## Task to complete
Repeat the listing beneath this line exactly, keeping every character.

## Provided records
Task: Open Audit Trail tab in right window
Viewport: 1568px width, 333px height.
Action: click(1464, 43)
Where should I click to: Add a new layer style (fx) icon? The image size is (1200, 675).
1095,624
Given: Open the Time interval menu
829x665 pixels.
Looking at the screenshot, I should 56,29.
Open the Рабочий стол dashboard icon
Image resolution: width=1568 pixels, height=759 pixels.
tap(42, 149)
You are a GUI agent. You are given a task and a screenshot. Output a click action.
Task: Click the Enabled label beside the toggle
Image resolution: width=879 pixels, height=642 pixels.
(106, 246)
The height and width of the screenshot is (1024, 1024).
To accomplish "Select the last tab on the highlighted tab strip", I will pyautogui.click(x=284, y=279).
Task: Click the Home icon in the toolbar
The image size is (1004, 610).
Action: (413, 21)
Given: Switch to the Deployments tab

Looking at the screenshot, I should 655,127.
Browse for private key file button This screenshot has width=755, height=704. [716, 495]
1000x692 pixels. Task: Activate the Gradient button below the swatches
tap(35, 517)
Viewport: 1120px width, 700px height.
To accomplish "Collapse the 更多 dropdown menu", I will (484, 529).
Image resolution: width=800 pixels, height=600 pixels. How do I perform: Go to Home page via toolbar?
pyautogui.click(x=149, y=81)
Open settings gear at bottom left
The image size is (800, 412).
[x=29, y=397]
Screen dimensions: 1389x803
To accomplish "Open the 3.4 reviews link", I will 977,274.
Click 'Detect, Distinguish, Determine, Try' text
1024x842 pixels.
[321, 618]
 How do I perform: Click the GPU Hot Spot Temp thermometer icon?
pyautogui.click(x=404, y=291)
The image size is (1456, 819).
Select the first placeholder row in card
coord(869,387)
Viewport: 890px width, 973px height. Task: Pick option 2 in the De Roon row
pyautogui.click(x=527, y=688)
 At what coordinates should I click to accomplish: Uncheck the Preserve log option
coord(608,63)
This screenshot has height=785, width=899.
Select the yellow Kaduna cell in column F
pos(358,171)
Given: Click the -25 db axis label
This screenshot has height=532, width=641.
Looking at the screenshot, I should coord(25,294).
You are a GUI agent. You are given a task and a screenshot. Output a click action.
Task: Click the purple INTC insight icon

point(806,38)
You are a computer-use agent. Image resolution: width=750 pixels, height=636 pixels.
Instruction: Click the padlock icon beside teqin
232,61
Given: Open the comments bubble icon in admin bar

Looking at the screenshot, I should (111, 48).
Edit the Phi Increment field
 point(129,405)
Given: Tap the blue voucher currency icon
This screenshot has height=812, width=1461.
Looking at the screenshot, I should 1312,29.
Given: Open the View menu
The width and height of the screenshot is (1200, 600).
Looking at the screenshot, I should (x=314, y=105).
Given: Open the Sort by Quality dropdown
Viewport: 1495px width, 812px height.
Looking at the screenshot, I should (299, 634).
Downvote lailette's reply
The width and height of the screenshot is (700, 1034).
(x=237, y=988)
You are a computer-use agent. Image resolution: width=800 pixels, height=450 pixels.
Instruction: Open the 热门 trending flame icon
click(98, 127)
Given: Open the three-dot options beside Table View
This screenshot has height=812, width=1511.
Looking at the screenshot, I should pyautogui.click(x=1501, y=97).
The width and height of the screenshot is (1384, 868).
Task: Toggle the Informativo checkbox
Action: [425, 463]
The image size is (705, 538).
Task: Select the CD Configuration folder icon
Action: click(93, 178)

## Result for this task
Task: Open Audit Trail tab in right window
Viewport: 1568px width, 333px height.
Action: click(1464, 43)
Where should I click to: Add a new layer style (fx) icon? The image size is (1200, 675).
1095,624
Given: Open the Time interval menu
829x665 pixels.
Looking at the screenshot, I should 56,29.
Open the Рабочий стол dashboard icon
Image resolution: width=1568 pixels, height=759 pixels.
tap(42, 149)
You are a GUI agent. You are given a task and a screenshot. Output a click action.
Task: Click the Enabled label beside the toggle
Image resolution: width=879 pixels, height=642 pixels.
(106, 246)
The height and width of the screenshot is (1024, 1024).
To accomplish "Select the last tab on the highlighted tab strip", I will pyautogui.click(x=284, y=279).
Task: Click the Home icon in the toolbar
The image size is (1004, 610).
Action: (413, 21)
Given: Switch to the Deployments tab

Looking at the screenshot, I should 655,127.
Browse for private key file button This screenshot has width=755, height=704. [716, 495]
1000x692 pixels. Task: Activate the Gradient button below the swatches
tap(35, 517)
Viewport: 1120px width, 700px height.
To accomplish "Collapse the 更多 dropdown menu", I will (484, 529).
Image resolution: width=800 pixels, height=600 pixels. How do I perform: Go to Home page via toolbar?
pyautogui.click(x=149, y=81)
Open settings gear at bottom left
The image size is (800, 412).
[x=29, y=397]
Screen dimensions: 1389x803
To accomplish "Open the 3.4 reviews link", I will 977,274.
Click 'Detect, Distinguish, Determine, Try' text
1024x842 pixels.
[321, 618]
 How do I perform: Click the GPU Hot Spot Temp thermometer icon?
pyautogui.click(x=404, y=291)
The image size is (1456, 819).
Select the first placeholder row in card
coord(869,387)
Viewport: 890px width, 973px height. Task: Pick option 2 in the De Roon row
pyautogui.click(x=527, y=688)
 At what coordinates should I click to accomplish: Uncheck the Preserve log option
coord(608,63)
This screenshot has height=785, width=899.
Select the yellow Kaduna cell in column F
pos(358,171)
Given: Click the -25 db axis label
This screenshot has height=532, width=641.
Looking at the screenshot, I should coord(25,294).
You are a GUI agent. You are given a task and a screenshot. Output a click action.
Task: Click the purple INTC insight icon

point(806,38)
You are a computer-use agent. Image resolution: width=750 pixels, height=636 pixels.
Instruction: Click the padlock icon beside teqin
232,61
Given: Open the comments bubble icon in admin bar

Looking at the screenshot, I should (111, 48).
Edit the Phi Increment field
 point(129,405)
Given: Tap the blue voucher currency icon
This screenshot has height=812, width=1461.
Looking at the screenshot, I should 1312,29.
Given: Open the View menu
The width and height of the screenshot is (1200, 600).
Looking at the screenshot, I should (x=314, y=105).
Given: Open the Sort by Quality dropdown
Viewport: 1495px width, 812px height.
Looking at the screenshot, I should (299, 634).
Downvote lailette's reply
The width and height of the screenshot is (700, 1034).
(x=237, y=988)
You are a computer-use agent. Image resolution: width=800 pixels, height=450 pixels.
Instruction: Open the 热门 trending flame icon
click(98, 127)
Given: Open the three-dot options beside Table View
This screenshot has height=812, width=1511.
Looking at the screenshot, I should pyautogui.click(x=1501, y=97).
The width and height of the screenshot is (1384, 868).
Task: Toggle the Informativo checkbox
Action: [425, 463]
The image size is (705, 538).
Task: Select the CD Configuration folder icon
Action: click(93, 178)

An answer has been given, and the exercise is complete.